> Текстовый фрагмент:
•••••
Обратим внимание на один мотив, пронизывающий всю ткань романа «Дым» (1867). Связан этот мотив с персонажем романа, с Литвиновым, но предвещѐн уже в первой главке авторским описанием или, точнее, авторской позицией. Завершая характеристику собиравшегося под «русским деревом» в «Баден-Бадене изысканного общества», эту произнесѐнную на одном дыхании великолепную сатирическую инвективу, повествователь говорит: «Оставим же и мы их в стороне, этих прелестных дам, и отойдѐм от знаменитого дерева... и пошли им господь облегчения от грызущей их скуки!» Это мотив оставления, ухода. Прежде чем перейти (в следующей главке) к основному действию, романист предвещает тот «приѐм», с помощью которого будет крепиться сфера центрального персонажа с другими сферами романа.

Почти ко всем действующим лицам - к Губареву и его окружению, к генералам и т. д. - Литвинова приводит случай. Сам он их не ищет, к сближению с ними не стремится, но, наоборот, как только представляется возможным, уходит от них, оставляет их. Одна и та же ситуация повторяется с замечательным постоянством. В кружке Губарева: «У Литвинова часам к десяти сильно разболелась голова, и он ушел потихоньку и незаметно, воспользовавшись усиленным взрывом всеобщего крика». В обществе генералов: «―Фу, какая гадость!.. - вертелось у него в голове, - зачем же я остаюсь? Уйдѐм, уйдѐм тотчас!‖ Присутствие Ирины не могло удержать его... Он поднялся со стула и начал прощаться. ―Вы уже уходите? - промолвила Ирина» и т. д.

Повторяется и такое: Литвинову хочется избежать встречи со знакомыми, остаться неузнанным; иногда это удаѐтся, иногда нет. «Вдруг послышались ему знакомые голоса: он глянул вперѐд и увидал Ворошилова и Бамбаева... Как школьник от учителя, бросился он в сторону и спрятался за куст. ―Создатель! - взмолился он, - пронеси соотчичей!‖... И они действительно не увидали его: создатель пронес соотчичей мимо». Спустя некоторое время Литвинов столкнулся с генеральским пикником, пытался также ускользнуть - но с меньшим успехом. «Нахлобучив шляпу», он «уже проскользнул было мимо», как его остановил голос Ирины.
•••••
> Перечень записей:
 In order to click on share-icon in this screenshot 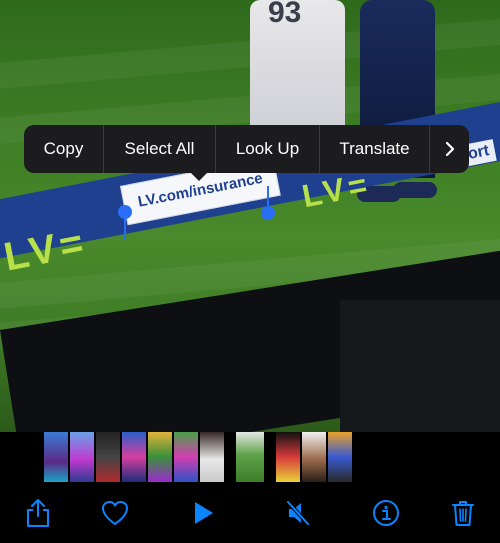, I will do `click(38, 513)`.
•••••
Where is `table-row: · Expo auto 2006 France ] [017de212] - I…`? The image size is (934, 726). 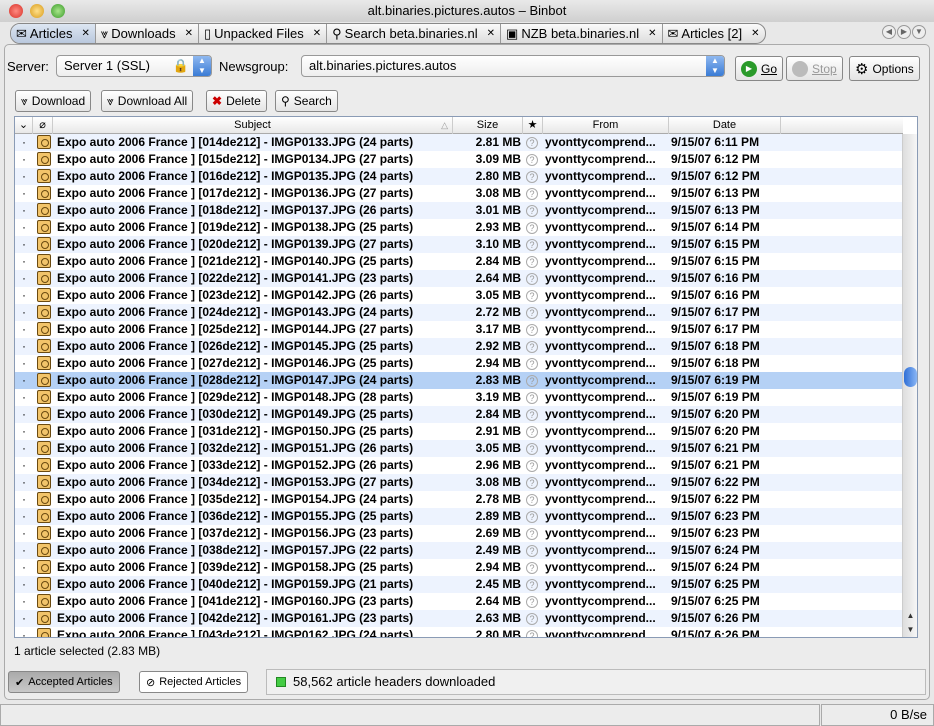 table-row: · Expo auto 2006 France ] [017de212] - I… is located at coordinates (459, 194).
•••••
> Применение прочитанного:
**a.** Ответьте по фрагменту о романе «Дым» на вопросы:
(i) Какой год указан рядом с названием романа?
(ii) Что, согласно цитате, случилось с Литвиновым в кружке Губарева часам к десяти?
(iii) За чем спрятался Литвинов, увидев Ворошилова и Бамбаева?
**b.** Выпишите из фрагмента о романе «Дым» отрывок дословно. Начните с места, где стоят слова «Повторяется и такое: Литвинову», и закончите словами «остановил голос Ирины.».

> Ответы по заданиям:
**a.**
(i) 1867 год.
(ii) У него сильно разболелась голова.
(iii) За куст.

**b.**
Повторяется и такое: Литвинову хочется избежать встречи со знакомыми, остаться неузнанным; иногда это удаѐтся, иногда нет. «Вдруг послышались ему знакомые голоса: он глянул вперѐд и увидал Ворошилова и Бамбаева... Как школьник от учителя, бросился он в сторону и спрятался за куст. ―Создатель! - взмолился он, - пронеси соотчичей!‖... И они действительно не увидали его: создатель пронес соотчичей мимо». Спустя некоторое время Литвинов столкнулся с генеральским пикником, пытался также ускользнуть - но с меньшим успехом. «Нахлобучив шляпу», он «уже проскользнул было мимо», как его остановил голос Ирины.